Alright, now onto the dinner. Some of the highlights of the meal were the sweet pea custard, rabbit with snails, lamb chop, and the two desserts. We started off with impeccable homemade bread and I love bread; a buckwheat and rye grilled focaccia made from a dough flavored with kombu dashi (a liquid flavored with kelp and katsuobushi shavings which is made from bonito, a schooling fish of the tuna and mackerel family) and then dusted with nori (seaweed) salt and served with house made cultured butter. Amazing. The next course, the sweet pea custard, was the epitome of spring with bright vibrant flavors and colors. The creamy pea custard was topped with fresh sweet peas, steelhead roe marinated with sake (Japanese rice wine), grapefruit, and mirin (Japanese cooking wine), and garnished with garlic chives and pea tendrils. Delish. Another unexpected favorite dish of mine was the rabbit with snails. Moist tender rabbit loin with a delectable rabbit sausage flavored with nutmeg, ginger, and allspice, served with stinging nettles cooked southern style, garden snails from Napa, and pickled shimeji mushrooms. Now, snails might sound terrifying but these tender little guys were cooked ever so delicately and packed a punch of flavor. The last savory course, the lamb chop, definitely didn’t disappoint. The juicy lamb chop was marinated in Dijon mustard and blood orange juice and was cooked to medium rare perfection, even the fat was delicious! Underneath the lamb chop was a sweet Kalamata olive purée, earthy farro, and a wonderful mustard greens sauce. An interesting component that gave the dish another dimension of flavor was the garum, a fermented fish sauce used in the Mediterranean.

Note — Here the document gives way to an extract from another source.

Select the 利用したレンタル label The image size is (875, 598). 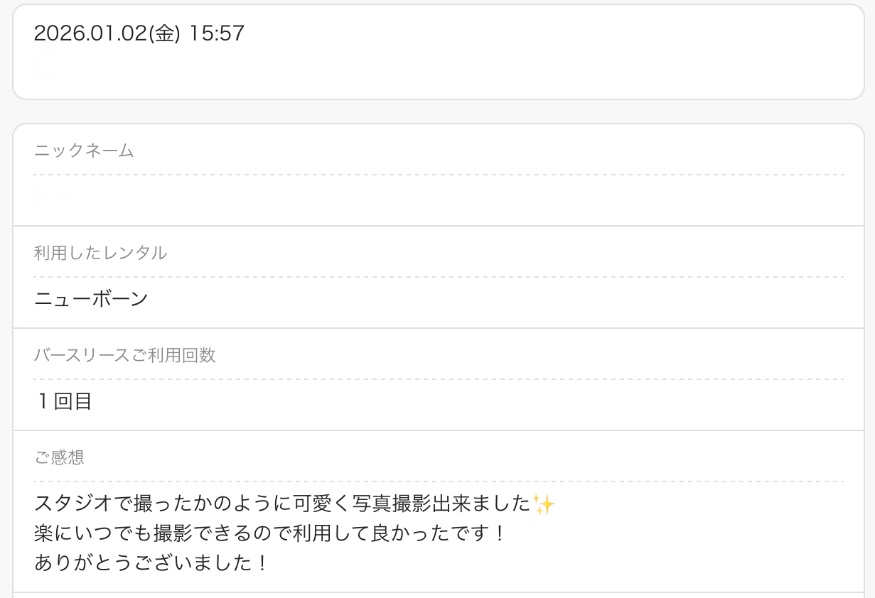(x=100, y=253)
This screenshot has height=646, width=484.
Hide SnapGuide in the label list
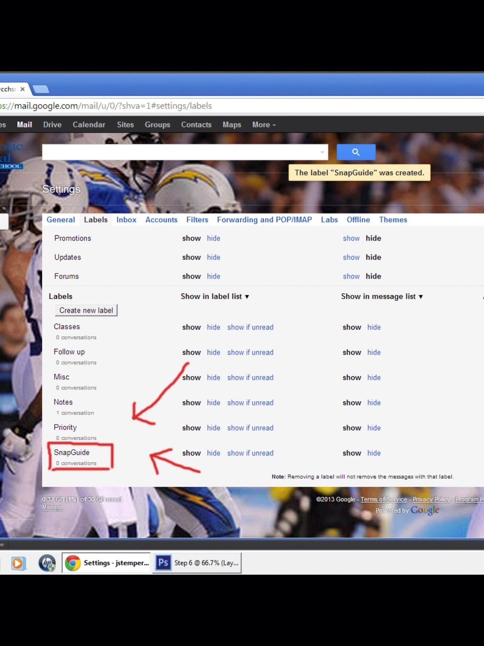pyautogui.click(x=213, y=453)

The intermezzo or pre-dessert was outstanding, the perfect bridge between the last savory course and the dessert. It was a rhubarb extravaganza; poached pieces of rhubarb in chamomile tea, pickled pieces of rhubarb, rhubarb jellies, rhubarb granita, and rhubarb chips. Rhubarb is a tricky fruit to work with because it’s naturally very tart and sour and turns to mush when cooked. The pastry chef did an amazing job balancing the tart flavors with sweet components such as white chocolate and adding other types of flavors such as pink peppercorn and herby tarragon. The meal most definitely ended with a bang, a phenomenal dessert. Smoked financier (a French moist cake with almond flour or almond flavoring) with a caramelized honey and yogurt sauce and a luscious lavender ice cream topped with granola (who knew granola could be so tasty), dried cherries, and bee pollen. So so so good.
Lazy Bear truly outdid themselves from the food to the service and to the ambience (I especially loved going to the kitchen numerous times). It was seriously one foodgasm to the next. Overall, my rating for Lazy Bear is an 8.5-9/10 for incredible creative and seasonal food executed brilliantly.